June Redfern
When June Redfern was at art school she was nicknamed ‘the slasher’ for her forceful application of paint on ‘man-sized’ canvases. She liked the larger scale for the freedom it gave her to move around in the picture, repeating marks, attempting an evenness of surface. Always daring to experiment, her progress has been marked by leaps and bounds until today she feels she has finally ‘met’ herself. The forcefulness has now transformed into a rare potency; the rich and various handling of the paint resulting in monumental figures which combine a great physicality and spirituality.
Asked what effect her training at Edinburgh School of Art with its strict academic background had had on her she replied that she paints the way she does because she’s a Celt; allied to that, her work has always been firmly rooted in drawing–her speed and fluency now enabling her to capture movement from the TV screen.
On leaving college in 1972 she was besieged by doubts that she would ever paint again. Taking up a teaching post in the tough seaport of Leith, doing a job she didn’t want, re-motivated her. ‘I tend to work better when I’ve got my back against the wall–it gives a very positive feeling’. The harshness and deprivation she saw around her heightened her sympathies and observations and led to a series of canvas paintings, ‘Real Lives’. Seeing these exhibited confirmed the intuitive feeling she’d had whilst painting them, that the semi-realistic style was unsuitable for her; powerful paintings though they were, Redfern destroyed many of these works. She is rigorously discerning over what she shows and we see about a quarter of what she produces.
After ‘Real Lives’ she determinedly went back to the beginning. Starting again meant resorting to drawing, tearing them up, collaging them, abandoning acrylics in favour of oils.
Her move to Wales in 1983 where she was Junior Fellow in Fine Art at Cardiff College of Art, saw a flood of expressive and emotionally charged paintings from oil painting factory. Paganism and Christianity, the mingling of past and present, influenced her as did the ever-changing atmosphere of the natural light.
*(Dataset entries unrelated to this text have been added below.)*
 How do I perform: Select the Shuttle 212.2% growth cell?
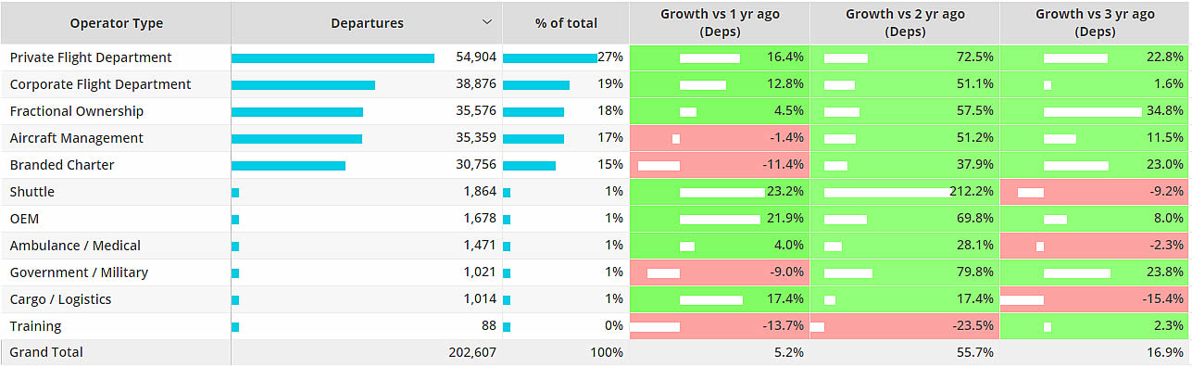pos(905,192)
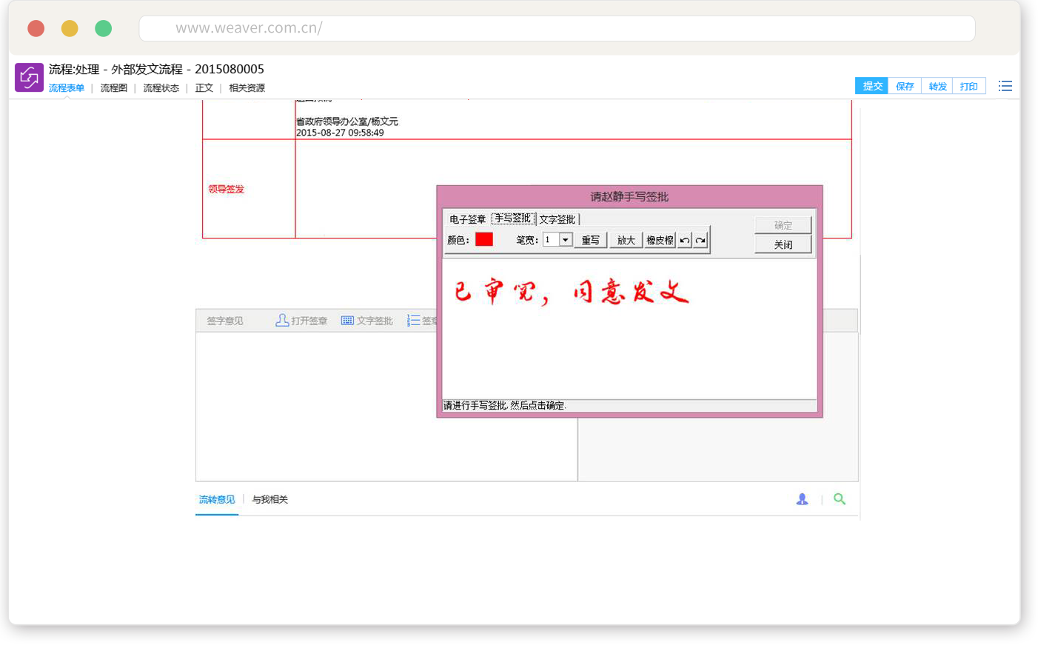Click the browser address bar
Screen dimensions: 1055x648
coord(557,28)
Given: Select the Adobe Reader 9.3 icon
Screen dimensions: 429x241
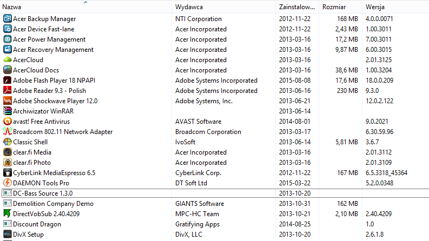Looking at the screenshot, I should coord(8,90).
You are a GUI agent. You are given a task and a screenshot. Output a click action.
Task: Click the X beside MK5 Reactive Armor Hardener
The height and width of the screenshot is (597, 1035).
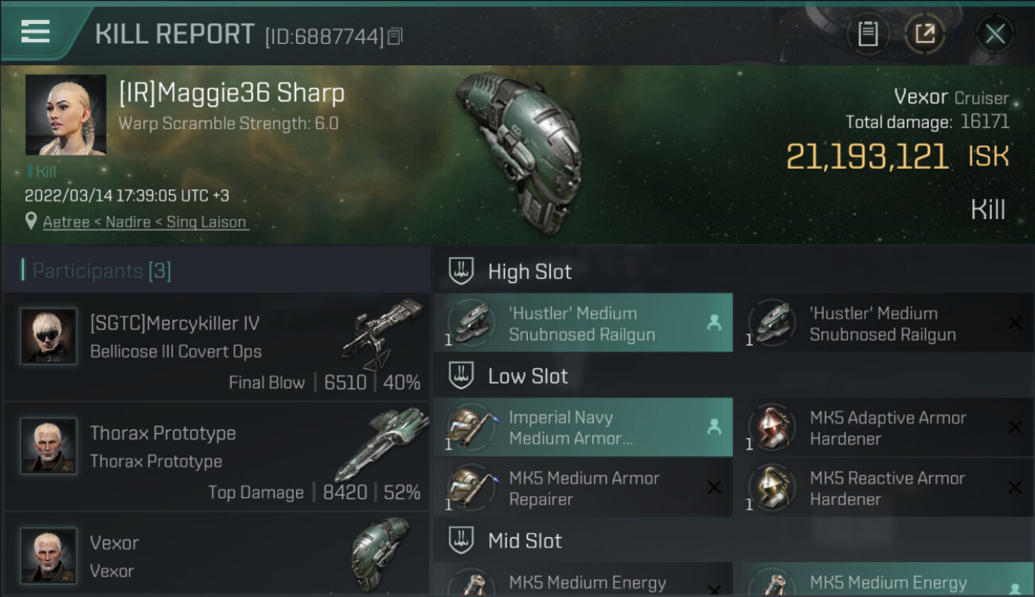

She decided to speed up the pace of her work, often completing a large-scale canvas in just a few hours. When she has a feeling for a certain colour she will suffuse the canvas with it, hosing it down with paint stripper, trowelling the paint on with a knife, approaching it from all angles–all the while working rapidly, uniting the physical activity with the emotional involvement.
In the recent paintings, thin veils of colour stain the raw canvas in the non-figurative areas. The paint is allowed to drip and run, skeining into burnished reds and coppery-greens resembling mineral striations in rock or the weathering of ancient frescoes. ‘It’s not really about the subjects, it’s about the paint’, she has said. As Artist in Residence at the National Gallery from 1985-86 she made surface and handling her primary concern. Working feverishly she sometimes found the pressures of the residency too much. Having to open her studio to the public and discuss paintings in various stages of progress was disruptive, as it would be for any artist, but particularly so for Redfern who needs privacy and anonymity in order to work. She gave of her energies on these occasions but felt she couldn’t communicate. She wasn’t influenced by the Collection whilst she was there, saying she felt she needed time to absorb things. She returns now, to look at the Rubens and Gainsborough landscapes.
Having a love-hate relationship with the figure, she doesn’t want to draw realistically. It is the spirituality of the figure which interests her. Of necessity they are naked, which she equates with a timelessness. In the later paintings all individuality of facial features and detail of form has vanished. The figures which loom from the canvas embody the archetypal. They fuse with imaginary landscapes, or rather inscapes, for these are landscapes of the mind. The language of the overall surface reacts as one to express mood and emotion. She likes her paintings to have this ambiguity, what she calls ‘an historical feel to them’ so that they appear ‘vaguely familiar’. Stirring the unconscious they reveal to us what we already know within the deep recesses of ourselves, but thought we had forgotten.
The liquidity and looseness of her current oils owes much to her recent explorations in watercolour. She worked obsessively to achieve this synthesis, where the techniques she discovered in one medium could be successfully translated into the other. Working wet-into-wet where every mark on the paper is unalterable, the single figures dissolve into ecstatic movement as in Whirling Dervish or hold a suspended strength and stillness in their bodies.
In Dreamtime a monumental figure of a woman appears as a dark and compassionate angel descending. Gestural sweeps of paint suggest her pointed wings. The paint of her body swirls and surges, confronting us with her presence until she fills our vision. ‘You can only paint about sex and death, that’s all’, Redfern has said. The exalted feeling which can be found in her work has sometimes led people to assume she is a Christian. She does see a parallel between religion and art, declaring that ‘to be an artist is an act of faith’.
Having scaled new heights in virtuosity and intensity of feeling in her large-scale pictures, what comes next? ‘I think I’ll do a series of icons’, she said. This time they will be small!
June Redfern’s show of paintings, ‘Naked’, is at the Aberystwyth Arts Centre and will tour to other venues until June 1989.